Schrodinger’s Cat

Written by Abhisek Pattnaik
Pic courtesy : Artstation.com

Areté : (Greek), the act of living up to one’s full potential.

You know looking at my past, what haunts me the most? It’s simply the foregoing of the possibilities of what I could have become. No, don’t get me wrong. I’m neither judging my current state nor carry this notion that the world and its elements needs to be layered to make any sense. Given the support I have received from my family throughout my life, I’m yet to believe in the idea of economic determinism(ie it is economics/money that determines every course of action) like that of Karl Marx. So, I continue to live in my distant ideal world, staying an idealist(someone who envisions a world i.e. ought to be rather than the real one). Hence, the possibilities I have foregone have nothing to do with the social status or power hierarchy or the paychecks that we receive by the end of every month. But rather, the idea of experiencing them in their totality. I can’t simply pull a rickshaw for a day and become a rickshaw puller. Nor can I engage in active politics for a day and call myself a politician. I’ll simply remain myself. A selection of decisions/choices from among the infinite possibilities drawing a narrow path, which has become quite thin now to allow me to accommodate something else into it. And, this makes me think of the ‘many world’ hypothesis.

You must be aware of the thought experiment famous by the name of Schrodinger’s cat. It was given by physicist Erwin Schrodinger as an allegory to explain the complexities of quantum physics.

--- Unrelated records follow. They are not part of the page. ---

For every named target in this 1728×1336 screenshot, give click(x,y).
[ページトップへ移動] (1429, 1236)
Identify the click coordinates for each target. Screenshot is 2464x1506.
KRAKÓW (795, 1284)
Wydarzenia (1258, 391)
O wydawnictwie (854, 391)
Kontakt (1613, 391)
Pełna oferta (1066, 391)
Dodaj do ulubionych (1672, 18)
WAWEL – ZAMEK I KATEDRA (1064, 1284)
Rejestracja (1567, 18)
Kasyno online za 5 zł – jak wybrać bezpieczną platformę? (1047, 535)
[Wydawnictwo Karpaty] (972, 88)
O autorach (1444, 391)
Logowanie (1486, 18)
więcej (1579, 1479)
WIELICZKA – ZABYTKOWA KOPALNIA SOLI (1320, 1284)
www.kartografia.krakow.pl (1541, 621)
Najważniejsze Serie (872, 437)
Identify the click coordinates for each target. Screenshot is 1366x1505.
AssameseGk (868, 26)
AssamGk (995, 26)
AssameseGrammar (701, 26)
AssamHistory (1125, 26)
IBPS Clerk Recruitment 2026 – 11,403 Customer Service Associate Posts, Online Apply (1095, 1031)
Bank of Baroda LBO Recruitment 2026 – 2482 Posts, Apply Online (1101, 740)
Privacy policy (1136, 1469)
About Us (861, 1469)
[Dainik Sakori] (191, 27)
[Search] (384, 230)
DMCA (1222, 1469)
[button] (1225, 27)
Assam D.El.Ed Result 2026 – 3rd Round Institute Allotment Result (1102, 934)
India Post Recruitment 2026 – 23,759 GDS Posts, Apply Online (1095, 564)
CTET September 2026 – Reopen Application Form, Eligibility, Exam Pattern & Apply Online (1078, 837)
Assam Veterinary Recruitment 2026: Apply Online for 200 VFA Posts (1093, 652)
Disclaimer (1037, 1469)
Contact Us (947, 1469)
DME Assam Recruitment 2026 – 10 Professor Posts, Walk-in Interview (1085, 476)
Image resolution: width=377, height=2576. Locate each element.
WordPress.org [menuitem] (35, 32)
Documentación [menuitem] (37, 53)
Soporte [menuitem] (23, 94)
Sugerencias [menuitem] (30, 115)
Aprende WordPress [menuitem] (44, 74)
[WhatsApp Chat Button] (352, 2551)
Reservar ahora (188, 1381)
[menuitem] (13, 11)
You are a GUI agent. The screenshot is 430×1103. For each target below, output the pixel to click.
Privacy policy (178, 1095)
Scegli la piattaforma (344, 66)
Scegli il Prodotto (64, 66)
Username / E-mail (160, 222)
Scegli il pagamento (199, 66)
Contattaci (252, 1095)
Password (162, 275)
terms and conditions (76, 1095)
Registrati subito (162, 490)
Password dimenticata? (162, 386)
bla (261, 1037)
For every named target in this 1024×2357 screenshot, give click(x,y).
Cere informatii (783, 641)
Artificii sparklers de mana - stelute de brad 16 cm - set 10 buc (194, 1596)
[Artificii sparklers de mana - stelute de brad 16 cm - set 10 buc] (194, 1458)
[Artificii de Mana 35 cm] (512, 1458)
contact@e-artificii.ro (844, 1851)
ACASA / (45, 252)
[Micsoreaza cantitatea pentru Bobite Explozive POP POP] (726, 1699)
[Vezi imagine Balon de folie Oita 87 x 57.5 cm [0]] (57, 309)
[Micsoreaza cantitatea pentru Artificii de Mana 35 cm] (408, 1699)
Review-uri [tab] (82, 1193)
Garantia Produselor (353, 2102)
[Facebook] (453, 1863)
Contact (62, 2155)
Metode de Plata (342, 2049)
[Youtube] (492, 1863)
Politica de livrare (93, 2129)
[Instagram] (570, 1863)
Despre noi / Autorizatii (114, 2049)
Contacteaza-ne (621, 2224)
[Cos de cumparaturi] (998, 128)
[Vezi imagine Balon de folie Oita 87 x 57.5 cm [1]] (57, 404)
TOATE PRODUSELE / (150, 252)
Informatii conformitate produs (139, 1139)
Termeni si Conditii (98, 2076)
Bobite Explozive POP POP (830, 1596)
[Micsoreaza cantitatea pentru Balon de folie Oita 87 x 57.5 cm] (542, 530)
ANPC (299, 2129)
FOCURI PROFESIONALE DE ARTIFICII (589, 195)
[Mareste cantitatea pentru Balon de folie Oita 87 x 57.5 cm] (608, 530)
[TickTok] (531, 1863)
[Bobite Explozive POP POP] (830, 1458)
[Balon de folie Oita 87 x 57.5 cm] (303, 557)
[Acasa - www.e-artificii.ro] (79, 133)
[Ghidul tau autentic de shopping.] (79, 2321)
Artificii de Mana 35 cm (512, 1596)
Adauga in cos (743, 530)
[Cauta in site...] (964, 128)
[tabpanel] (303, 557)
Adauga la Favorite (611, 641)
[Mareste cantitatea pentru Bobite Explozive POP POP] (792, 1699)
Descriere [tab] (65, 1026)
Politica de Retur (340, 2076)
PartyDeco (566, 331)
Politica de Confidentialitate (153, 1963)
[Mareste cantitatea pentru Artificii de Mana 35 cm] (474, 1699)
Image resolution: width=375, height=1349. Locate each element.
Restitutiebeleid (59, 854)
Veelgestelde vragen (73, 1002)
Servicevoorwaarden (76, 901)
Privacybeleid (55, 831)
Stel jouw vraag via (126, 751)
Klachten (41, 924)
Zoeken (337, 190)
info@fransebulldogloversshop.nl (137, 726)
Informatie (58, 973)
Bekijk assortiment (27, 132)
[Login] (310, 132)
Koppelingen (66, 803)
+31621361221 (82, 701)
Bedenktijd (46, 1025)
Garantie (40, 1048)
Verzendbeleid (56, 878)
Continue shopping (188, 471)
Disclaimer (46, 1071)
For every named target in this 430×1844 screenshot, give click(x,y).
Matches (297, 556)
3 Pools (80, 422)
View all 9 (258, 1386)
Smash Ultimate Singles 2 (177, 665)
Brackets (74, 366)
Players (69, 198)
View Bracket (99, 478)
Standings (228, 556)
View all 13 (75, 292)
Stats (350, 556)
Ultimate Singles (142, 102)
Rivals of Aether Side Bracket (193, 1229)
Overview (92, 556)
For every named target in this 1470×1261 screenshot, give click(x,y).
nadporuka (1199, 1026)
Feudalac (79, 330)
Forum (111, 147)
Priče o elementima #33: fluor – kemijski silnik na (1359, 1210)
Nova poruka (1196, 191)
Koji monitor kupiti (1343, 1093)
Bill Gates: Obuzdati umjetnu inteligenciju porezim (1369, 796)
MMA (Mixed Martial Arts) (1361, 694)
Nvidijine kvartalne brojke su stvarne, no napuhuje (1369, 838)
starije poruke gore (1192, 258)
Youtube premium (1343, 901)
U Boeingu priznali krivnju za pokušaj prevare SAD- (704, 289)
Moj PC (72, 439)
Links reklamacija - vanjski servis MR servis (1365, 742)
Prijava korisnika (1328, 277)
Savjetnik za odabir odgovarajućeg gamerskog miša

Imagine there is a sealed box with a cat in it. And there is a radioactive element and a vial containing poisonous gas to accompany it. The system is so designed that if the radioactive element decays within an hour, the hammer falls, breaking the vial and thus, killing the cat. But, the chances of decay of the element within an hour is 50/50. Hence, Schrodinger argues that the cat in the sealed box is simultaneously both dead and alive before the box is opened. According to him, since there is no one inside the box to witness the happenings, the cat exists in all its possibilities i.e. both dead as well as alive. This in a way gave way to the ‘many world’ hypothesis  by Hugh Everett later. According to it, all possible outcomes for any quantum event or decision are physically realized in some “world” or universe.

Okay! This is assuring, to know that infinite copies of me are living simultaneously in parallel worlds as the rest of the possibilities.
Me as a cricketer. Checked.
Me as a pilot. Checked.
Me as an artist. Checked.
Me as a billionaire. Checked.
Hah! But what about this copy of myself, that I’m getting to experience. How can I transgress this limitedness and become the rest of them simultaneously?

Like the Schrodinger’s cat, I derive my status, my identity from others. Don’t I? Certainly it depends on what and how the society perceives me. Hell, I can’t even tell the difference between what’s real and what’s forced in me now. I wonder what if I simply lock myself up in a box as a solution. Like the cat, I’ll be perceived by none. Shouldn’t it liberate me then; helping me to exist simultaneously in all my possibilities from here on; helping me achieve my Arete!